Hummin écouta patiemment, hochant légèrement la tête, mais l’air toujours aussi grave et impassible. Puis il répondit : « Vous avez raison jusque-là, mais il reste un monde qui n’est pas vraiment contrôlé par l’Empereur. Et c’est là, je crois, ce qui doit perturber Demerzel. »

Seldon réfléchit un instant, récapitulant les récents événements historiques et se trouvant incapable de citer un monde sur lequel les forces impériales seraient impuissantes. « Lequel ? demanda-t-il finalement.

— Vous êtes dessus, et c’est bien ce qui rend l’affaire si dangereuse aux yeux de Demerzel, j’imagine. Il n’est pas aussi pressé de vous voir regagner Hélicon que de vous faire quitter Trantor avant que vous ne vous avisiez – quelle qu’en soit la raison, même si ce n’est que caprice touristique – de rester ici. »

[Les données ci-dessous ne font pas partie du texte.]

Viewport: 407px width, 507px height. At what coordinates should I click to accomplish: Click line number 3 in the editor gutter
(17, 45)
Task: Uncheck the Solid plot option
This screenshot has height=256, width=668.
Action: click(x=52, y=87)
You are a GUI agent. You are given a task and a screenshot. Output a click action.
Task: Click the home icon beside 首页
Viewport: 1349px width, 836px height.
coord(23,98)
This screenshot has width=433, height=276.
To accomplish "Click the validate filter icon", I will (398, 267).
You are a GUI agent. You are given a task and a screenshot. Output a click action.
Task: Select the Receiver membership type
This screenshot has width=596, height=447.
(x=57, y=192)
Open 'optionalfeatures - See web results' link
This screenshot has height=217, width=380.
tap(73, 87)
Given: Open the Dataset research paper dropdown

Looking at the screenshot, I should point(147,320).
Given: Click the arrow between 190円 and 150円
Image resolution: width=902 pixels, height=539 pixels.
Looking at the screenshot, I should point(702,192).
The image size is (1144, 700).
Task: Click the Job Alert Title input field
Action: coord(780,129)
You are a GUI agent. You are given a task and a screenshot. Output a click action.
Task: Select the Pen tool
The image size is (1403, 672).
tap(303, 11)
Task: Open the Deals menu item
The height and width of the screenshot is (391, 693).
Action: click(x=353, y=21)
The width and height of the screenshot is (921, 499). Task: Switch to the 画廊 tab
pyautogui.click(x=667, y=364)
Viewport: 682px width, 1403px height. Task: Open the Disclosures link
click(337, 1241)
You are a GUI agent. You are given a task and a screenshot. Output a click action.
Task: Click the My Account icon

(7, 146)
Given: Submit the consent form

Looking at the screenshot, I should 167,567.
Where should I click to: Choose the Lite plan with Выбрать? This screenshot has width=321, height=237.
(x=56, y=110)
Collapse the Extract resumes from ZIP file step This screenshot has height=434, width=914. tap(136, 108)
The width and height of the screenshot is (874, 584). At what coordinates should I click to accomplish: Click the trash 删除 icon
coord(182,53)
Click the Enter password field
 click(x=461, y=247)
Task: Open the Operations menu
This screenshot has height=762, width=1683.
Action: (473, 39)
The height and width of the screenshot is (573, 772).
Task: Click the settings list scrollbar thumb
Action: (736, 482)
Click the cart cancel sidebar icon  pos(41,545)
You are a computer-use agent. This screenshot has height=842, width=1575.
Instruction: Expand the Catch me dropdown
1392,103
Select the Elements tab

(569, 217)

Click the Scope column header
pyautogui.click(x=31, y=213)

Les deux hommes restèrent silencieux jusqu’à ce que Seldon lance finalement, sardonique : « Trantor ! Capitale de l’Empire, port d’attache de la flotte sur une station spatiale en orbite autour d’elle, avec les meilleures unités de l’armée basées ici. Si vous croyez que Trantor est le refuge suprême, alors vous progressez de la paranoïa au franc délire !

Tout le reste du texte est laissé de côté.